▶ **Tasks for this exercise**:
A: In the article on oral care at a West Baltimore school, why is the local school described as a de facto community center for many neighborhoods?
B: Write the next few paragraphs of the article on the Promise Heights oral care partnership, starting after its final sentence.

Promise Heights Initiative Serves Community School Through Oral Care

August 5, 2016    |  

Promise Heights Volunteers The local school is more than just a place for educating kids. For many neighborhoods it is a de facto community center, providing social services, food and clothing, and basic health services for both students and families in need where there are no affordable alternatives in place.

At The Historic Samuel Coleridge-Taylor Elementary School in West Baltimore, a successful partnership between the University of Maryland School of Social Work (UMSSW) and School of Dentistry (UMSOD) has helped bridge the oral education and care gap in a community that has limited options when it comes to dentistry.

“Children have so many needs that dental care often gets swept under the rug,” said Dr. Clemencia Vargas, associate professor at UMSOD in the Department of Orthodontics and Pediatric Dentistry, “We didn’t see any signs of dental  treatment on our first visit, and 40 percent of kids had active decay.”

Vargas' career has included dental practice, research, and teaching in her native Colombia and the United States. Yet some of her greatest satisfaction and pride has come from organizing oral care outreach efforts for underserved schools, including a successful 10-year partnership with Wolfe Street Academy in East Baltimore. Samuel-Coleridge Taylor presented the types of challenges that Vargas has become familiar with in Baltimore City. In an effort to address oral health gaps, Vargas engaged in a collaboration with SSW through the Promise Heights initiative. This is a partnership between UMB and community-based non-profits and faith-based organizations to improve the educational, social, health, and economic opportunities of children from birth to young adulthood in Upton/Druid Heights.

▶ **Excerpted records**:
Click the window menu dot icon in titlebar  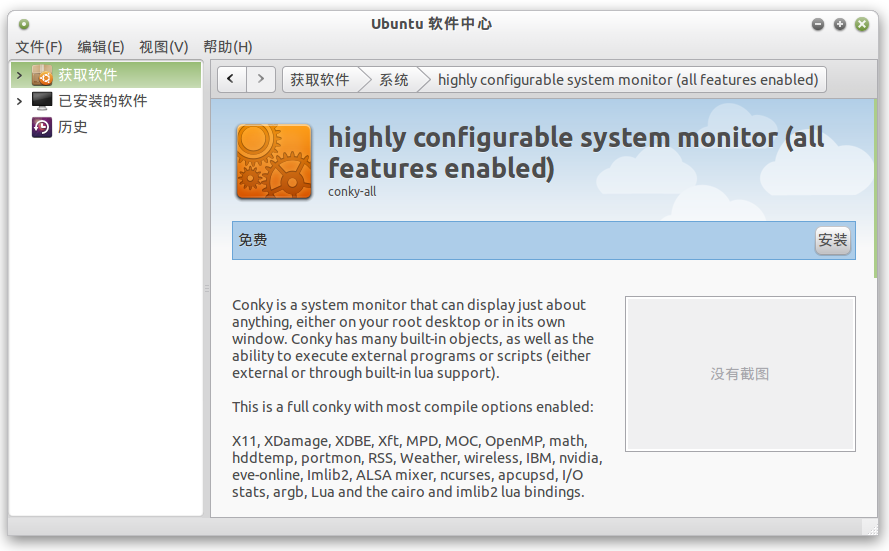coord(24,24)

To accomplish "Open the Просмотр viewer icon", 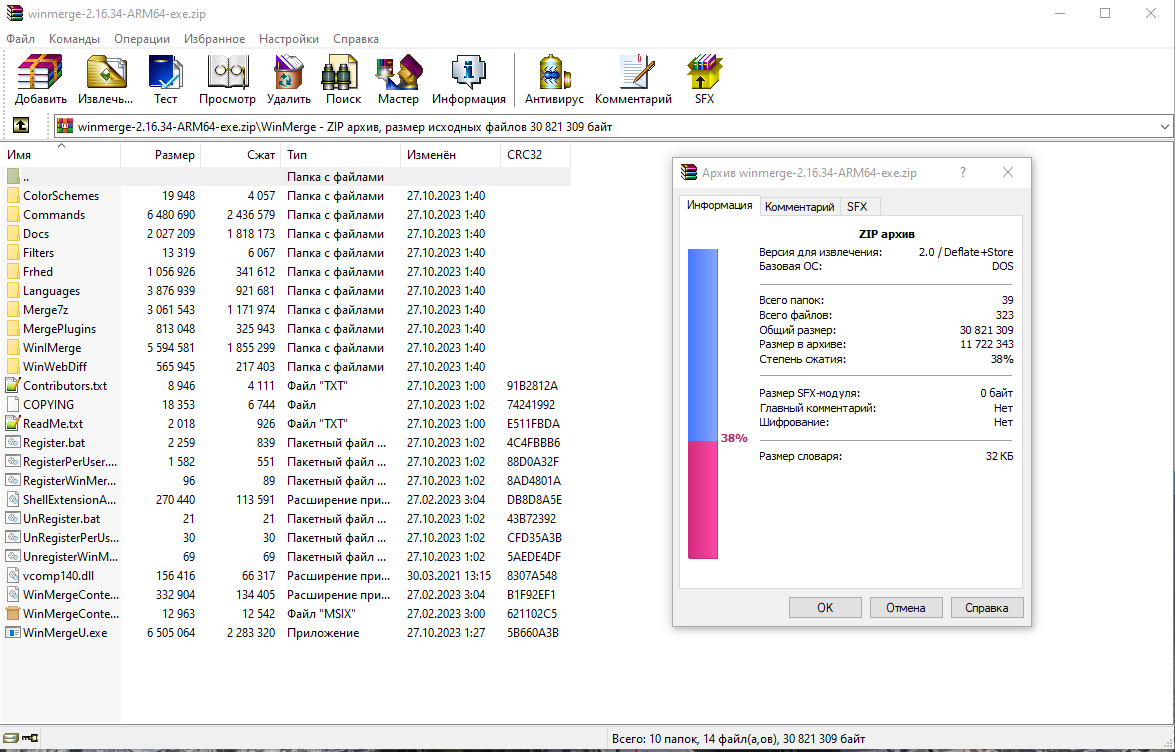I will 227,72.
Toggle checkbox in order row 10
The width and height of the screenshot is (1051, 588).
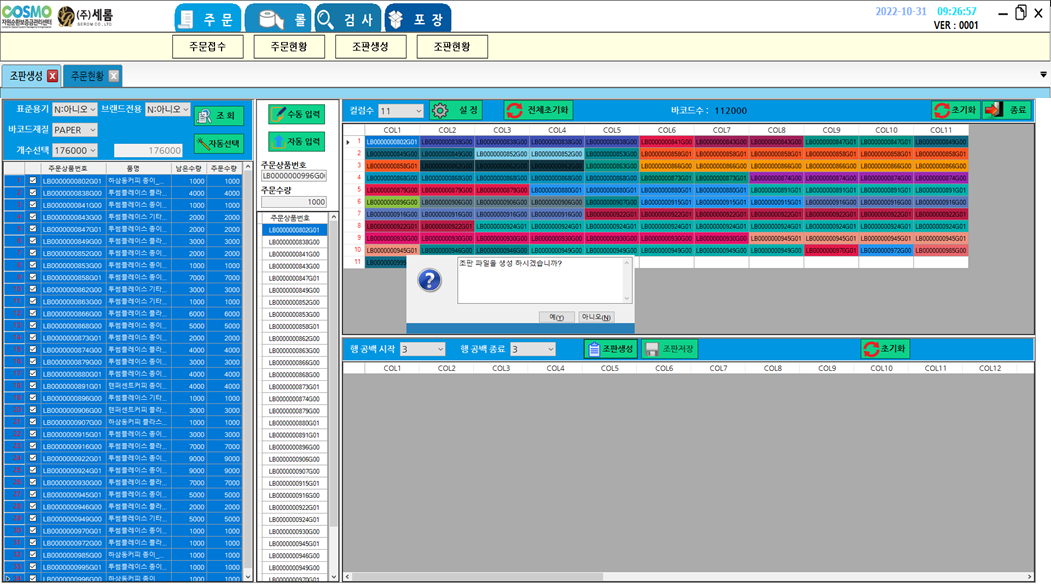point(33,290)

▶ **Results**:
A: For many neighborhoods, the school provides social services, food and clothing, and basic health services to students and families in need where no affordable alternatives exist.

B:
In order to effectively implement this program, UMSSW employs an onsite facilitator at Samuel Coleridge Taylor – Angel Bettleyon, LSW – who serves as a mental health consultant at the DRU Judy Center located at the school, which serves families and children from birth to five years old. Given her first-hand experience working with the school community, Bettleyon is aware of how lack of dental care can have subtle effects on student behavior:

“If you have a terrible toothache, and if you can’t communicate that and nobody’s aware, then it will affect your performance.”

Over the first year, the Promise Heights initiative has made gradual progress in assisting parents to obtain oral care for their children, providing fluoridated toothpaste, toothbrushes, and cavity prevention kits to the students of Samuel Coleridge-Taylor elementary. In a community that’s often been ignored, building trust is an essential first step for families who may be wary of authority figures.

A major part of building trust is generating comfort between the student volunteers of UMSOD and children and parents. To this end, Promise Heights engaged in a “walking school bus” activity, in which UMSOD students dressed up in costumes, met with families and children and walked with them to school. Bettleyon also helped to arrange two breakfasts – one in the Spring and Fall - between the dental volunteers and the students and parents at the school.  

“Through these activities, the dental students are able to meet with the parents and chat with them in a different light, to see the parents as parents,” said Vargas.

In addition to engaging the community through activities like the walking school bus and the monthly breakfasts, UMSOD volunteers engaged in four screening events over the course of the year to provide oral health education and help parents settle into brushing routines with their kids. They distributed oral health starter kits to parents with children's pajamas, a new book, a cavity prevention kits under a “Brush, Book and Bed” initiative to help facilitate and support a consistent bedtime brushing routine.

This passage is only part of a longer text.